> **Your assignment**: Return the lines below in which the string "target" occurs.

[Stored data entries]
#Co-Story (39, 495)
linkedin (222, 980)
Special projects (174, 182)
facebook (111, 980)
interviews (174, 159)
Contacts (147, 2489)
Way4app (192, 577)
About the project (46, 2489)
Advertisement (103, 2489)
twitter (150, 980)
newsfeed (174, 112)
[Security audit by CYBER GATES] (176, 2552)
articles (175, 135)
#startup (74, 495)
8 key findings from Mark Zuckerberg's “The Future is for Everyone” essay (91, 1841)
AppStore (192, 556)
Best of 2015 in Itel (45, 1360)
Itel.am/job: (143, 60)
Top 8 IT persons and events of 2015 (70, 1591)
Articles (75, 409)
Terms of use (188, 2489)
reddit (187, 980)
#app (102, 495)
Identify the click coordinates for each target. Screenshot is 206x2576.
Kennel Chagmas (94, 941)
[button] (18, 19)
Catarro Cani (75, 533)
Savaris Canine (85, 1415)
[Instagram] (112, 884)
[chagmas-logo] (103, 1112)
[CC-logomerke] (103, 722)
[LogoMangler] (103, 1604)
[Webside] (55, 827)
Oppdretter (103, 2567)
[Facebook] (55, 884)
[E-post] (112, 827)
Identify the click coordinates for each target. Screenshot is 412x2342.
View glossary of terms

--

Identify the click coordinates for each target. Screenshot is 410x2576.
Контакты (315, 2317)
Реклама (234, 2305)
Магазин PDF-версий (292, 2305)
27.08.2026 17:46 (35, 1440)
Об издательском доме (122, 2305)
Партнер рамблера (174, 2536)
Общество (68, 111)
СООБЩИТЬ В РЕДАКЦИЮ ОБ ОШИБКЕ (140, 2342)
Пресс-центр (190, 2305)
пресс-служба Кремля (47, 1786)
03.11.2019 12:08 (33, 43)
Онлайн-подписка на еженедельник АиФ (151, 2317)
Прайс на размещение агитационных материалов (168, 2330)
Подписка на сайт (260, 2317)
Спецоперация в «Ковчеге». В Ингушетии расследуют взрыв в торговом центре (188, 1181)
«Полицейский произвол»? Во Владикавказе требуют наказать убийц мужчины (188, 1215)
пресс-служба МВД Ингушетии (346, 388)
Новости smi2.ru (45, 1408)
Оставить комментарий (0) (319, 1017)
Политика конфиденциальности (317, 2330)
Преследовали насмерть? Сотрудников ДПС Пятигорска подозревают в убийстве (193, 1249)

> **Written solution**:
Identify the click coordinates for each target. Screenshot is 206x2576.
Identify the click coordinates for each target. Screenshot is 412x2342.
Identify the click coordinates for each target. Screenshot is 410x2576.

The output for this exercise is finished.